Oddly enough, The Curator (founded in 2013), according to Mr. Ancheta, does not rate as a speakeasy. Its Makati address is concealed by a wine bar — not too suspicious. During BusinessWorld’s visit, there was a meeting between two people, and a couple canoodling at the wine bar, but another grand sliding door revealed another concrete-industrial special, its effect softened by couches. Music fit to be played on fashion runways blared from the speakers, but oddly enough, the vibe was chill, because some guy at the bar chatted quietly to the bartender about his (failing) lovelife.
“We always inform them… [that] it’s not a speakeasy. We try to educate them as much as possible about that,” said Mr. Ancheta.
“What happened was… it was the cheapest place that we could get. And then, we already had plans of having [signs] outside, it’s just that… we already passed it to the owners of the building. It’s not yet being looked into.”
In each of the speakeasies BusinessWorld visited, to test the bartender’s skill, this writer asked for one of their signature cocktails, plus a custom-made drink that came with this writer’s instructions. For ABV, we got a concoction made with Hendrick’s Gin, egg whites, sugar, raspberry liqueur, other ingredients, which came off as sweet and progressively bitter. The brief to the bartender was to make a drink based on this writer’s outfit. For Bank Bar, a brief was given to the bartender to make a drink based on the reporter’s projected mood.
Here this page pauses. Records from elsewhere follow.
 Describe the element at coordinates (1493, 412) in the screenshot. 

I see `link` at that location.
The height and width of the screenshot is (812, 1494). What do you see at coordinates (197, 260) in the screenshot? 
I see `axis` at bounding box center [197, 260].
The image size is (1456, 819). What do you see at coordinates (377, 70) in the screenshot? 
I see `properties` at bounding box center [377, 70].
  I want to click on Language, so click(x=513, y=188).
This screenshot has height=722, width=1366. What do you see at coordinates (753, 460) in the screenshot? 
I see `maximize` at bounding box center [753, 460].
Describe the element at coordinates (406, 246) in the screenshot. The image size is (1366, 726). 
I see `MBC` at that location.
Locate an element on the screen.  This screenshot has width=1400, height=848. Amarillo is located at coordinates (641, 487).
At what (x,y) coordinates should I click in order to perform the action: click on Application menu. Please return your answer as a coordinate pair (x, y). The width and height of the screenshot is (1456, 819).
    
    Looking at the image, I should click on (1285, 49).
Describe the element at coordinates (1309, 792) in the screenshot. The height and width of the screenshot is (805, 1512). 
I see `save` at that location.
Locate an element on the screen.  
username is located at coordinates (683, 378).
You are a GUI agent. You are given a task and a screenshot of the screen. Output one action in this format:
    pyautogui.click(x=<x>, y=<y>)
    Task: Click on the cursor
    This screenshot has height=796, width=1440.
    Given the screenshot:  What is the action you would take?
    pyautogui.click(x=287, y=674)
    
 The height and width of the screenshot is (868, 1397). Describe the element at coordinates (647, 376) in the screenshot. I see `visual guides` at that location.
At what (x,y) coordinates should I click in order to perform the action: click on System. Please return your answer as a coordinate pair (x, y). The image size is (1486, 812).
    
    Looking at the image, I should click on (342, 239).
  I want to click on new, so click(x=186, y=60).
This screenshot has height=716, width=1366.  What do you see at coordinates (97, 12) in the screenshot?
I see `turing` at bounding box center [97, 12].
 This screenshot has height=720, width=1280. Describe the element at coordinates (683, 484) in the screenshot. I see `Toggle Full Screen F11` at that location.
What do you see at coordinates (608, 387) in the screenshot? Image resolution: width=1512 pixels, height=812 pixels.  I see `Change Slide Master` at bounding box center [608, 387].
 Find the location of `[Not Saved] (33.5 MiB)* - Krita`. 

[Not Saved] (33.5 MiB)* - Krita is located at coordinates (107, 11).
He gave a drink made with Hendrick’s Gin, Pimms No. 5, cucumber and Ginger Ale, tasting bitter and salty like tears, but the last two ingredients made the impression of better days just waiting to come. For The Curator, Mr. Ancheta gave BusinessWorld a drink made with two kinds of gin, creme violette, chartreuse, other ingredients, and then garnished with a sprig of rosemary. The brief for him was the easiest: to make a drink that would remind one of a garden.
“I didn’t put the ingredients in that drink because I liked it. I try to put myself in your situation,” said Mr. Ancheta.
“That shows their experience is what all these spirits taste like,” said Mr. Cuartero during their April ’20s-themed party.
The custom drinks also make a case for how much a bartender knows and cares about their customer. “The attention for details — not just the drink… for us to get that 100%, the 1% is in the drink, 99% of that is the experience,” said Mr. Ancheta. Last April, Mr. Cuartero said, “90% of your craft is being able to converse and speak.”
He said about bartenders, “They’re your shrink; for a lot of people. And they hear so damn much. They have people talking to them all the time, telling them their secrets and troubles…. so why would they not know so damn much?” Again, we go back to the lovestruck guy in The Curator’s bar.
“It destroys the barrier between… a customer-server relationship that we don’t want to establish here. Like, this is our home. You’re not a customer: you are our [guest]. This is a much better relationship,” said Mr. Ancheta.